Уреди

Делите путем


CREATE TABLE AS SELECT (CTAS)

This article explains the CREATE TABLE AS SELECT (CTAS) T-SQL statement in dedicated SQL pool (formerly SQL DW) for developing solutions. The article also provides code examples.

CREATE TABLE AS SELECT

The CREATE TABLE AS SELECT (CTAS) statement is one of the most important T-SQL features available. CTAS is a parallel operation that creates a new table based on the output of a SELECT statement. CTAS is the simplest and fastest way to create and insert data into a table with a single command.

SELECT...INTO vs. CTAS

CTAS is a more customizable version of the SELECT...INTO statement.

The following is an example of a simple SELECT...INTO:

SELECT *
INTO    [dbo].[FactInternetSales_new]
FROM    [dbo].[FactInternetSales]

SELECT...INTO doesn't allow you to change either the distribution method or the index type as part of the operation. You create [dbo].[FactInternetSales_new] by using the default distribution type of ROUND_ROBIN, and the default table structure of CLUSTERED COLUMNSTORE INDEX.

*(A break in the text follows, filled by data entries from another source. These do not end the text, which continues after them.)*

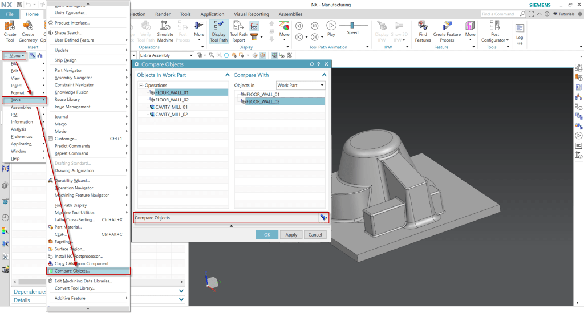
Task: Select CAVITY_MILL_01 in Operations tree
Action: pos(171,107)
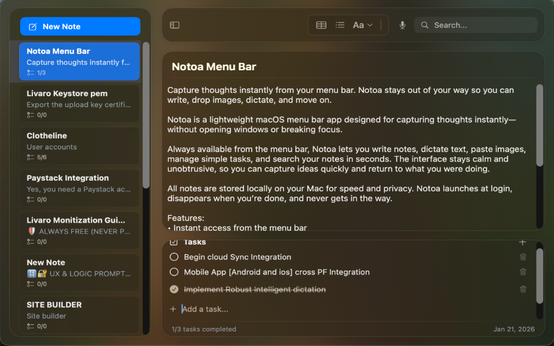Click inside the Search field
Viewport: 554px width, 346px height.
coord(476,25)
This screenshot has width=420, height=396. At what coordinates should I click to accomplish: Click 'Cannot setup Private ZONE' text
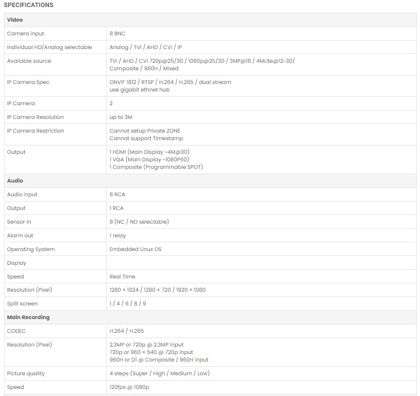[x=145, y=131]
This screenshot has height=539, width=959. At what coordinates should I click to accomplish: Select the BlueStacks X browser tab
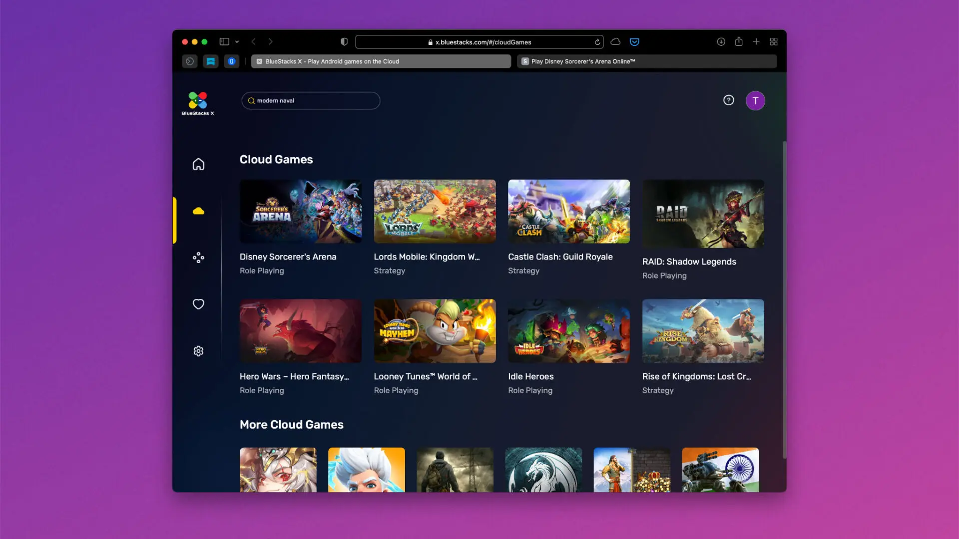[381, 61]
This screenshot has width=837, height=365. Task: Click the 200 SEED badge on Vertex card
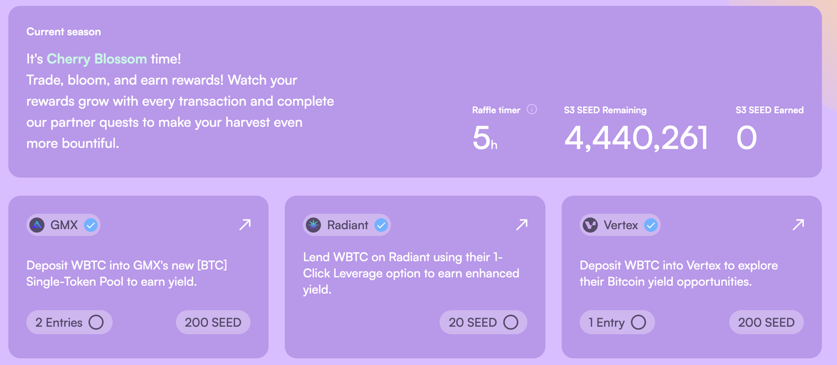tap(766, 322)
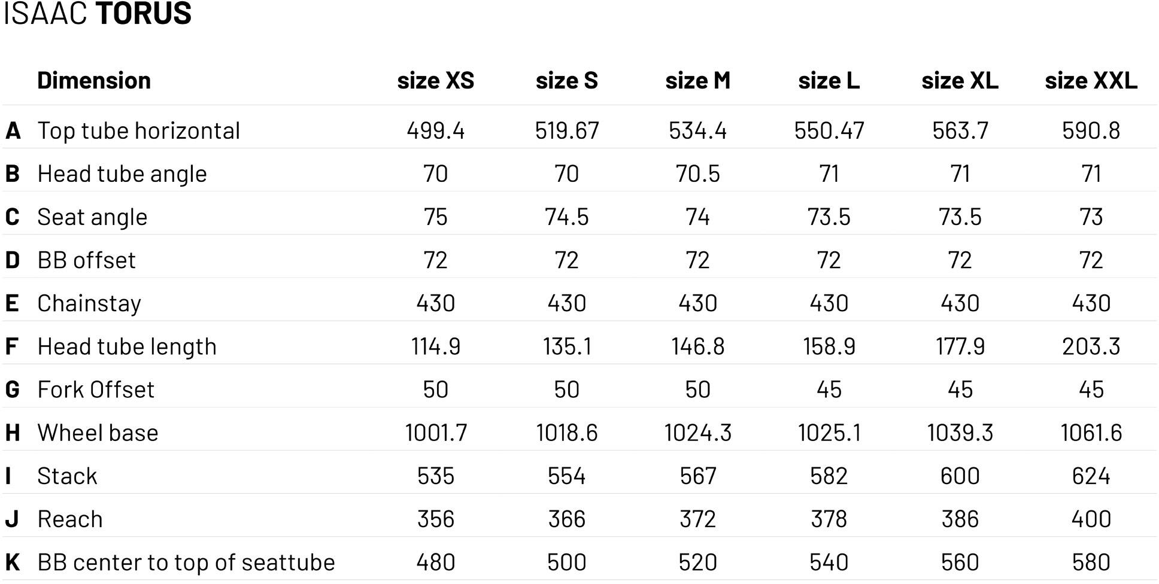Click the Stack value 567 for size M
The image size is (1159, 584).
pos(697,476)
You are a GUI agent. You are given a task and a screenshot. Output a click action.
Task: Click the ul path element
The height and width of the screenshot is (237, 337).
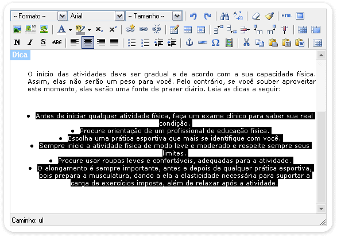pos(41,220)

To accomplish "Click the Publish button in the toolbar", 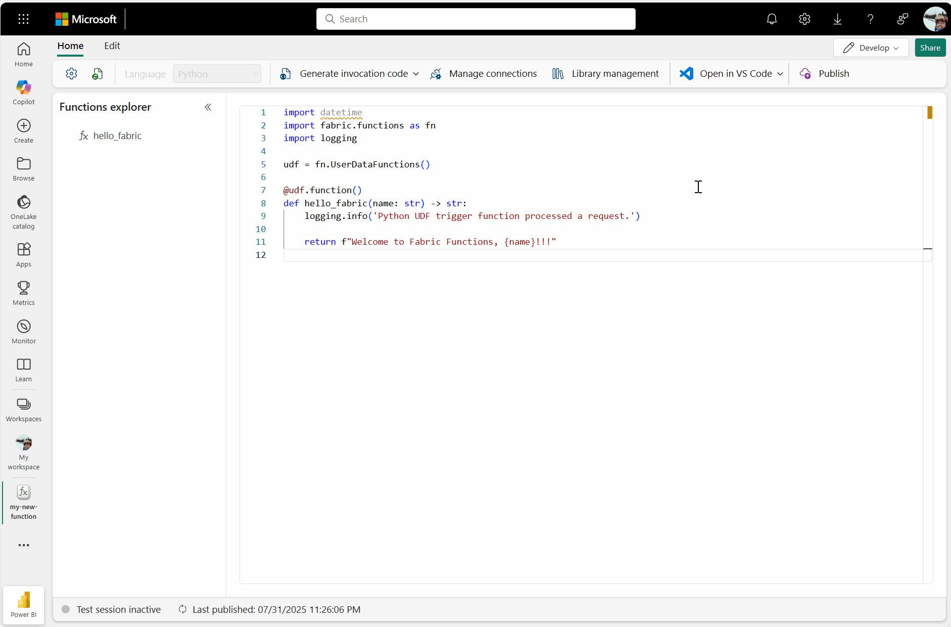I will [825, 73].
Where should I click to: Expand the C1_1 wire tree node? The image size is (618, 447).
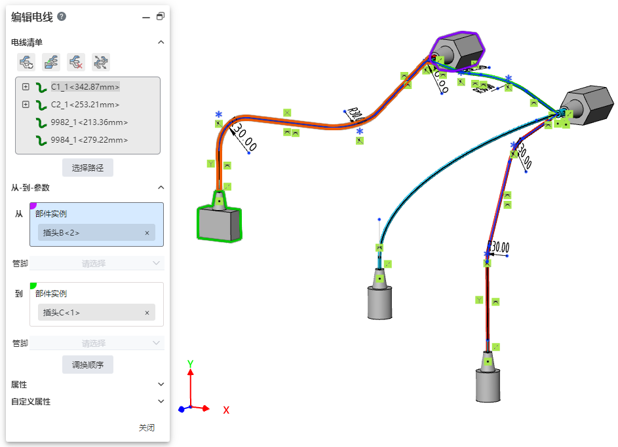pos(26,86)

With CTAS, on the other hand, you can specify both the distribution of the table data as well as the table structure type. To convert the previous example to CTAS:

CREATE TABLE [dbo].[FactInternetSales_new]
WITH
(
 DISTRIBUTION = ROUND_ROBIN
 ,CLUSTERED COLUMNSTORE INDEX
)
AS
SELECT  *
FROM    [dbo].[FactInternetSales];

Note

If you're only trying to change the index in your CTAS operation, and the source table is hash distributed, maintain the same distribution column and data type. This avoids cross-distribution data movement during the operation, which is more efficient.

Use CTAS to copy a table

Perhaps one of the most common uses of CTAS is creating a copy of a table in order to change the DDL. Let's say you originally created your table as ROUND_ROBIN, and now want to change it to a table distributed on a column. CTAS is how you would change the distribution column. You can also use CTAS to change partitioning, indexing, or column types.

Let's say you created this table by specifying HEAP and using the default distribution type of ROUND_ROBIN.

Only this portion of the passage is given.